I reached the overturned pickup while it was still engulfed in the dust cloud of its roll-over. I kicked in the driver’s-side window and hunkered down beside the cab. Reaching inside, I yanked the keys out of the ignition. Gas was cascading out of the truck’s filler pipe and a spark just then would have been raunchy.
“He’s still alive, Kevin.” Ignoring the dirt, the gasoline, and the broken glass, Lisette was stretched out on her stomach on the far side of the truck, checking on the driver through the busted passenger window.
The Princess only looks decorative. When things go off the high side, my girl is good people to have around.
The driver lay crumpled on the cab roof, a thin, elderly man in a rusty black going-to-town suit. He had the leathery tan of a life-long desert dweller and, under other circumstances, he looked like he might have been a tough old bird. Now, though, he was blue-lipped and limp and when I touched the side of his neck for his carotid pulse, his skin was chill and clammy. I couldn’t smell alcohol on him and there didn’t seem to be a bottle loose in the truck.
“Is he hurt bad?” A tentative voice asked from the outside world.
“You ever hear of anyone hurt good?” I backed out of the crumpled cab and stood up.
Traffic had come to a stop on the highway with long rows of cars pulled over on the shoulders and the usual crowd of gawkers standing around waiting for somebody else to do something constructive.
And the only somebody available was Kevin Pulaski of L.A. County’s finest.
I pointed at a big, late-model Buick Roadmaster station wagon. “Who owns that car?”
“Uh, I do,” a man in a garish Hawaiian shirt and straw golf hat looked startled.
“Okay. Get your tailgate open and your backseat folded down. We’re going to need you to get this guy out of here.”
That’s how you work it in an emergency. Don’t ask ’em. Tell ’em!
Lisette bobbed up on the far side of the truck, smeared with mud and gas. “Is it a good idea to try and move him?”
“We don’t have a choice, Princess.” I looked around at the cholla-studded wastes surrounding us. “It’ll hit a hundred and twenty degrees on these flats and it’ll take at least an hour for a doc and an ambulance to get out from Barstow. This old guy’ll fry if we leave him like this. I figure our best bet is to get him back to Devlin station.”
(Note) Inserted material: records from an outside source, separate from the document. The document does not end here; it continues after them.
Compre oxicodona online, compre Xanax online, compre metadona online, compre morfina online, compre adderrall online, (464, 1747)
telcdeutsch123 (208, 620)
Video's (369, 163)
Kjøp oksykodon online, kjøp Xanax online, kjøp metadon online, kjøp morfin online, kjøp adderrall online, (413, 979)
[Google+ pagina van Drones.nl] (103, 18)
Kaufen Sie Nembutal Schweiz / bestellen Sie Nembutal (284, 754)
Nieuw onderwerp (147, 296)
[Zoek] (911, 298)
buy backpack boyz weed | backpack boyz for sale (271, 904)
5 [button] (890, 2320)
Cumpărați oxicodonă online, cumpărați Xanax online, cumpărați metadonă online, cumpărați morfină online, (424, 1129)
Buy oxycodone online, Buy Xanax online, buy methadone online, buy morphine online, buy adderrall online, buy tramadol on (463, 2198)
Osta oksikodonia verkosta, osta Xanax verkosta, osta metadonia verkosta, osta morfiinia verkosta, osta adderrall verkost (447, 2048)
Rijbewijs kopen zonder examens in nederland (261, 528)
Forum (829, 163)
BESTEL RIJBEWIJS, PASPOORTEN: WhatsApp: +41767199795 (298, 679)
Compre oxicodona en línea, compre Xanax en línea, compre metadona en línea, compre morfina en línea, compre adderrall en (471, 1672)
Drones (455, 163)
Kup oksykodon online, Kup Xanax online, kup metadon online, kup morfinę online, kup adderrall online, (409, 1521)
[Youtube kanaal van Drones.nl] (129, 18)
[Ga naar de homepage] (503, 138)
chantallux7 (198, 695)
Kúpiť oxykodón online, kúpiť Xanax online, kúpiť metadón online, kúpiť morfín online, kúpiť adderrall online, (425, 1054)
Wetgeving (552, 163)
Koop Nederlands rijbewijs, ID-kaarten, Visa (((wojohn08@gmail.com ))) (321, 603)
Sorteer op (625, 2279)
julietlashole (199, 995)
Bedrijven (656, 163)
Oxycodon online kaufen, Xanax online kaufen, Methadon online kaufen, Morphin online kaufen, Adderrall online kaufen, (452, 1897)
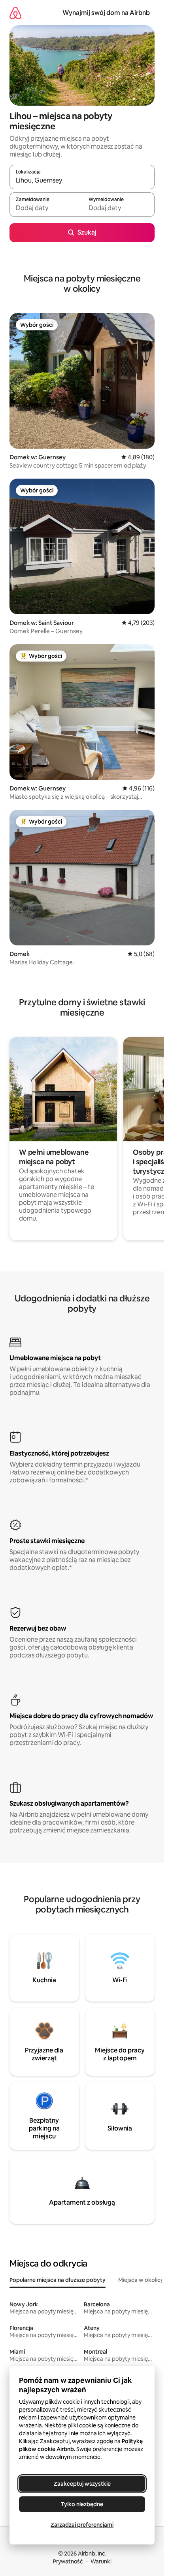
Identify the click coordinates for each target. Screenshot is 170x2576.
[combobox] (82, 180)
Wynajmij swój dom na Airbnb (106, 13)
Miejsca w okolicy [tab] (141, 2279)
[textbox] (46, 208)
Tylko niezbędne (82, 2504)
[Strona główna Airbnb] (15, 12)
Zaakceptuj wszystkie (82, 2483)
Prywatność (68, 2561)
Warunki (101, 2561)
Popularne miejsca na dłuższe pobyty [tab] (57, 2279)
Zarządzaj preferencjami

It seemed to make sense, to me anyway. I only hoped I was calling it right. I lifted my voice again. “We’re going to need a plank or something to use as a stretcher and some blankets...”
Back when the Southern Pacific first ran its rails across the Mojave, they built a string of jerkwaters along the right-of-way to service the old steam locomotives. Named alphabetically from west to east, there was never much to these stations, just a siding and a water tower with all the water coming in by tank car and a few sun-strange section men.